For a HP 10.X system it will be /usr/lbin. For instance:
REAL_DAEMON_DIR=/usr/sbin
·
Define required object libraries for the system. If this is a Solaris system, uncomment
the following line:
LIBS = -lsocket -lnsl # SysV.4 Solaris 2.x
·
If this is an HP system, uncomment the following line:
LIBS = -lsyslog -lsocket -lnsl
·
Uncomment the following line to enable banners
and other extensions:
STYLE =
-DPROCESS_OPTIONS # Enable
language extensions
·
Uncomment the following to enable username
lookups:
AUTH = -DALWAYS_RFC931
·
Uncomment the following:
PARANOID=
-DPARANOID
·
The default umask can be 022. Field Security Operations recommends
setting it to 037 for maximum protection.
UMASK =
-DDAEMON_UMASK=037
·
The following option will disconnect systems whose IP address does
not match their host name. This helps
protect against host name spoofing:
KILL_OPT = -DKILL_IP_OPTIONS
The TCP_WRAPPERS
program is now ready to be compiled.
·
Type make sunos5 or make hpux depending on the
system. When compiled, make a
directory for banners and badbanners:
mkdir /banners;mkdir
/banners/badbanners
·
Copy
the Banners.Makefile to /banners and to /banners/badbanners.
·
Copy the DOD banners file to /banners/prototype.
·
Change directory to /banners and type make.
·
Change directory to badbanners.
·
Create a short file called prototype that informs the users
they are not allowed to log on to this system.
·
Type make.
·
Change directory to /etc and create the hosts.allow
file using the following template:
ALL: 192.136.137.
198.49.192. : banners/banners
A much more
complicated access control list could be created.

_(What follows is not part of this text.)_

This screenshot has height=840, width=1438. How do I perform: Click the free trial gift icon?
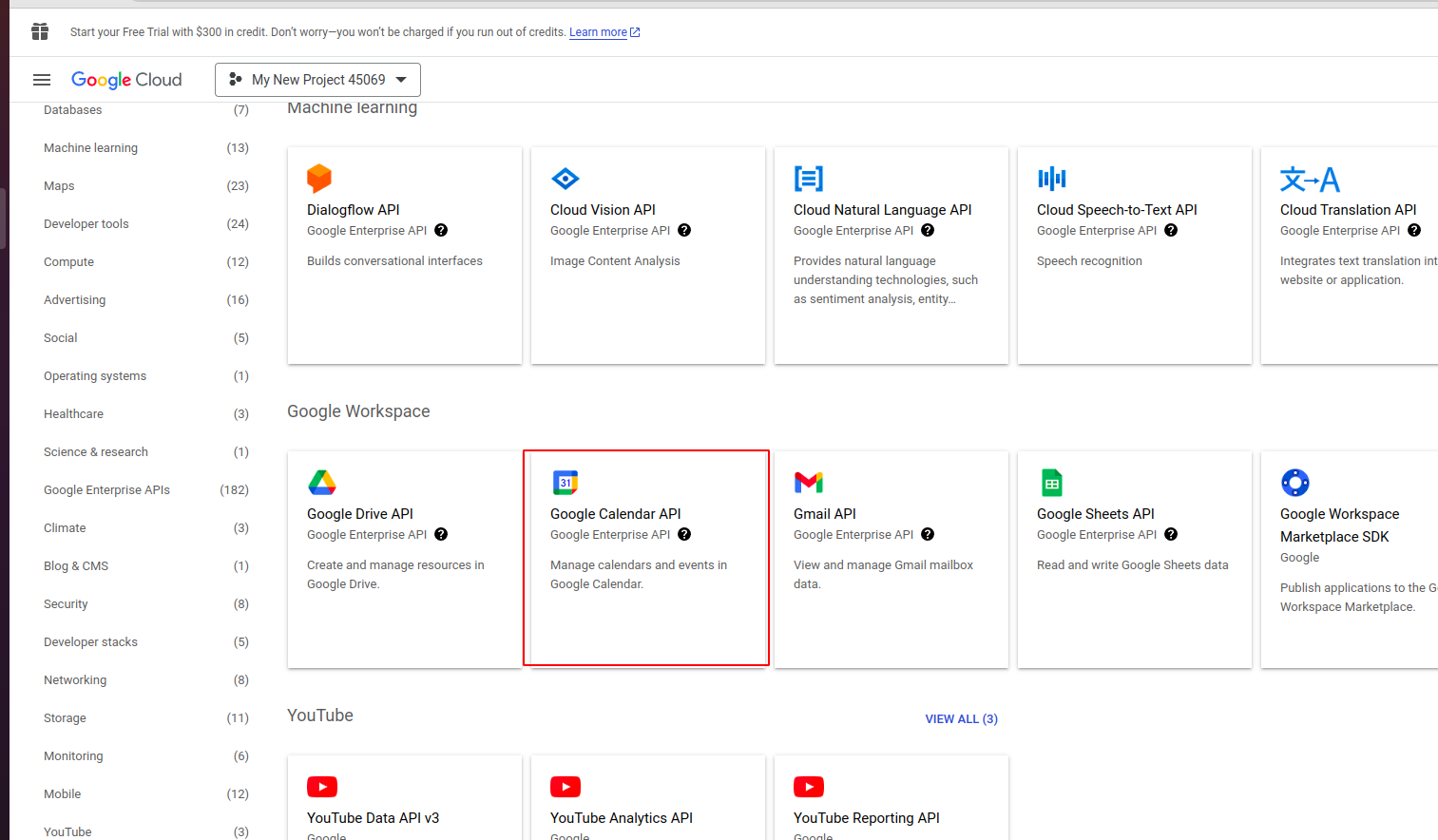click(40, 32)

This file allows the indicated networks
to access any network service available on the system.
·
Create the hosts.deny file using the following template:
ALL: ALL : banners/banners/badbanners
This file will
disallow access to network services to all networks and hosts not defined in /etc/hosts.allow
file.
Since the TCP_WRAPPERS Version 7.6 application resides on a Unix platform, DISA recommends this product be installed on a STIG-compliant Unix platform. There are general security concerns and recommendations as related to the TCP_WRAPPERS Version 7.6 application that also must be met before installing this product.
In keeping with general security considerations, it is recommended that all passwords should meet DISA strong password policy. All default passwords should be changed. In addition, user permissions should be configured and controlled to ensure that users are given the minimum access necessary for them to successfully perform their duties.
The TCP_WRAPPERS Version 7.6 must be installed in an environment with appropriate physical controls applied. Physical access by unauthorized personnel poses the greatest risk associated to the UNIX platform running TCP_WRAPPERS Version 7.6. Physical access to the system should be controlled in accordance with the DISA WESTHEM Security Handbook section 3.1. In addition, and as with all systems, it is imperative that the host system be password protected with acceptable strong passwords as outlined in the DISA Security Handbook section 3.13.